一護は、西洋の浮竹と京楽にまたびっくりしながらも、ごく普通に接してくれた。
「このダンジョン・・・・少しおかしい」
「何が?」
「ボスが精霊なんて、普通はありえない。このままいけば、最下層は多分・・・・炎の精霊王だ」
「なんだって!引き返すかい?」
「いや、ここまできたんだ。精霊王が相手でも、負ける気はしない」
「浮竹さん、京楽さん、最下層が精霊王ってほんとっすか。俺じゃあ足手まといになるんじゃないっすか」
「いや、このダンジョンの潜る理由は元々一護君を成長させるためだ。一護君にも、参戦してもらう。水の魔法が弱点だろうし」
「はい!」
一護は、顔を輝かせた。
そうやって三日かけて、やがて最深部の50階層に到達した。
合計、115回浮竹はミミックにかまれていた。
「きたな」
「やっぱりいたな、炎の精霊王」
「我が名は炎の精霊王クルル・ルデール・ファイアオブファイア。さぁ、我が試練に・・・・・・」
「アイシクルランス!」
「ウォーターボール!」
浮竹と一護が、最後まで言わせず氷と水の魔法を放つ。
「ちょっと待て、話を聞け、我は・・・・・・・」
「ブリザードオブデス!」
「アクアエレメンタルストーム!」
京楽も、剣に氷の魔法をエンチャントして、精霊王に切りかかった。
「だああああ、ファイアオブファイア!」
炎の精霊王が放った魔法に、三人は飲みこまれた。
浮竹が、炎のシールドを展開して、魔法を吸収して、放つ。
「ファイアオブファイア!」
「我に、炎の魔法など効かぬ・・・・うおおおおおおおおお」
その威力に、炎の精霊王は、長い見事な赤い髪を焦がしていた。
「我の魔法より、上だというのか。創造神ルシエードの子、始祖のヴァンパイアよ」
「創造神ルシエードは俺の父。俺は始祖のヴァンパイアマスター、浮竹十四郎。喰らうがいい、エターナルアイシクルワールド!」
氷の禁呪の魔法で、炎の精霊王は体を凍てつかせていた。
「見事だ、浮竹十四郎。我は汝、汝は我。我、炎の精霊王クルル・ルデール・ファイアオブファイアは、汝を主と認めよう」
「あれ?終わったの?」
京楽が、てっきり死闘になると思っていたがのだが、割とあっけなく精霊の使役としての契約が終わったことに、驚いていた。

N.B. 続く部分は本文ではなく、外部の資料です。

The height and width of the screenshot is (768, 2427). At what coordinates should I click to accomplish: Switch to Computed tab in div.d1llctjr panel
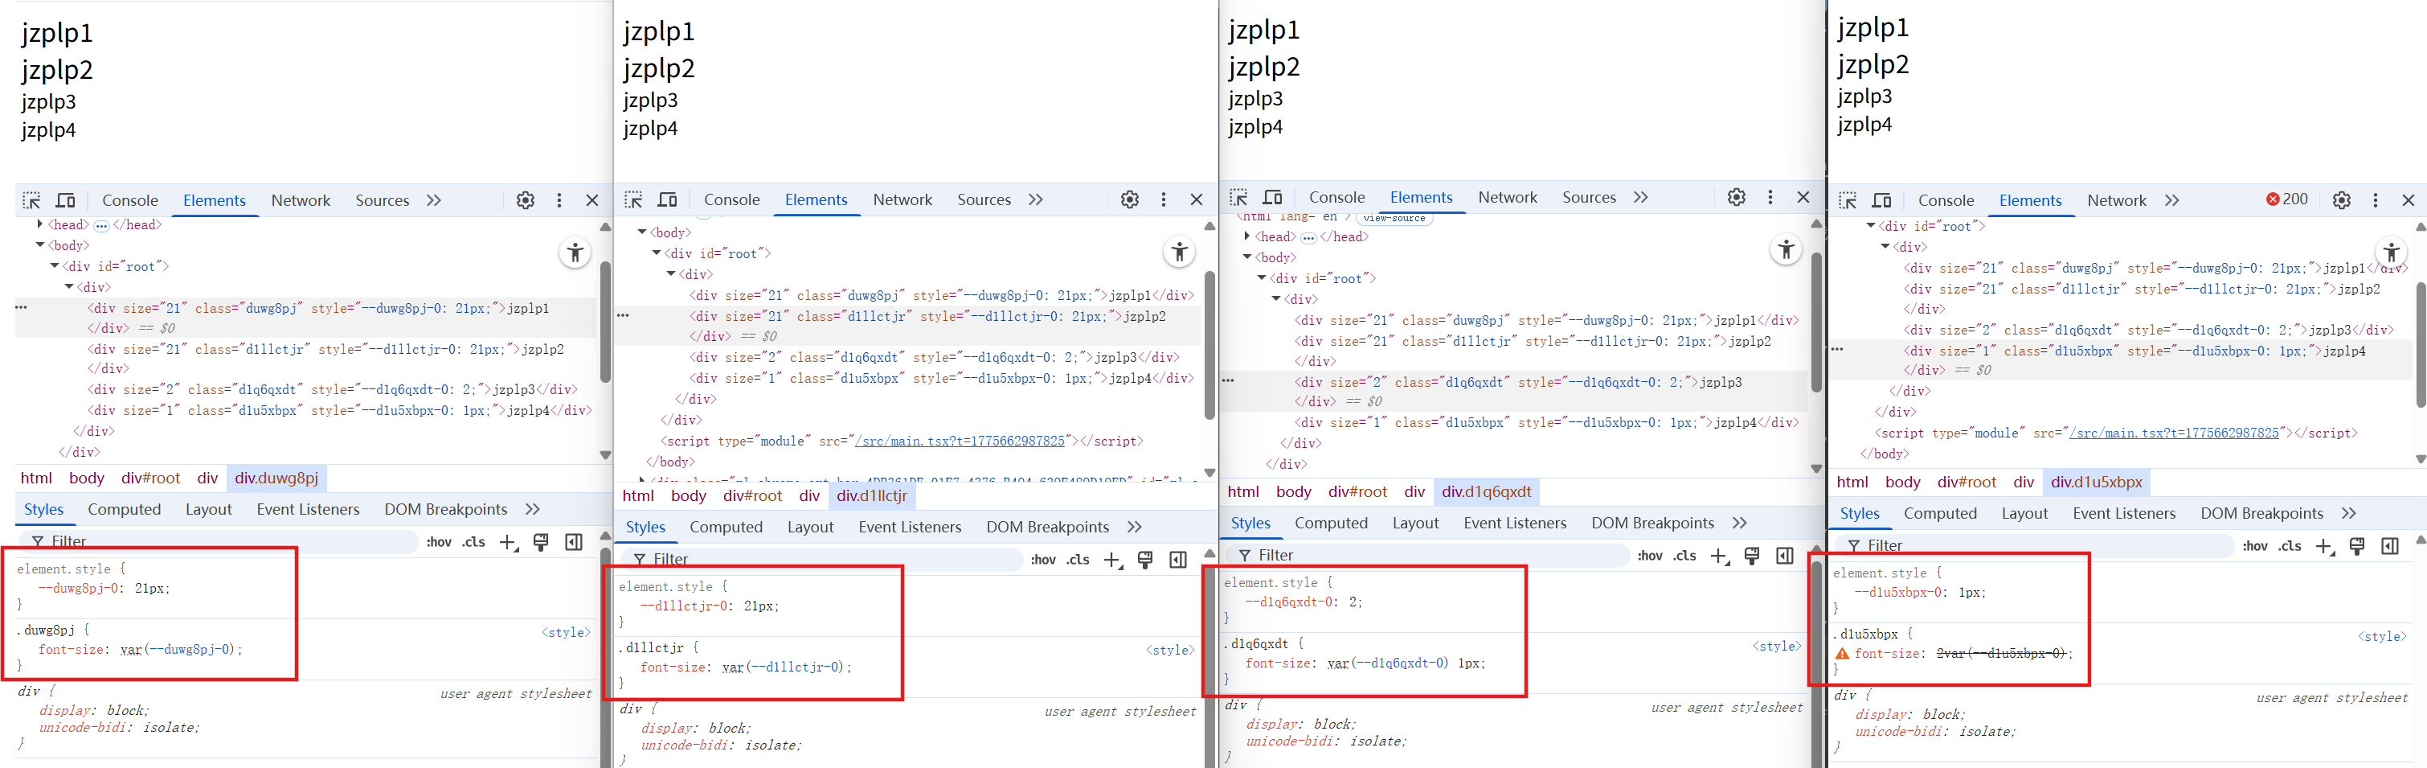(x=725, y=527)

「京楽も一護君もお疲れ!これで、S級ダンジョンは踏破だ!」
「やったあ!」
「本当っすか!?ルキアに、自慢できる」
「我は、これより汝の力となるであろう。だが、我の召還には膨大な魔力を伴う。そのリスクを、念頭に置いておけ」
そう言って、炎の精霊王は、浮竹の中に消えていった。
(炎の精霊王を使役する始祖ヴァンパイア・・・・・くやしいけど、かっこいいな)
(確かに精霊の王を従えるなんて、凄いね)
「そうだろう、そうだろう、東洋の僕。僕の浮竹は、精霊王、神に近い存在も操れる、大陸でも類を見ない魔法の使い手なんだよ」
ここぞとばかりに、いばりちらしてくる西洋の京楽に、東洋の京楽は頷いた。
(確かに、すごいね。でも、ボクの十四郎も負けていないよ?)
(あれは俺でもできないぞ?)
(知ってるけど?・・・・行け、影蛇)
突如、東洋の浮竹の影から蛇を出す東洋の京楽に、西洋の京楽も浮竹も驚く。
(・・・・・はい、どうぞ)
(え?ああ・・・・そう言うことか)
東洋の京楽は、東洋の浮竹にそれだけ言う。すると、東洋の浮竹は全てを察し、自身の指を切り血を滴らせ蛇に与える。
すると、ぼんやりとした影であった蛇が、黒い立派な蛇へと変わり西洋の浮竹と京楽を見て首を傾げている。
「おお、凄いな。そんなこともできるのか」
「これはまた、違った意味で凄いね」
そんな西洋と東洋の浮竹と京楽のやり取りを、一護は不思議な気持ちで見ていた。
そうして、S級ダンジョンを踏破した3人と2人は、ダンジョンの外に出た。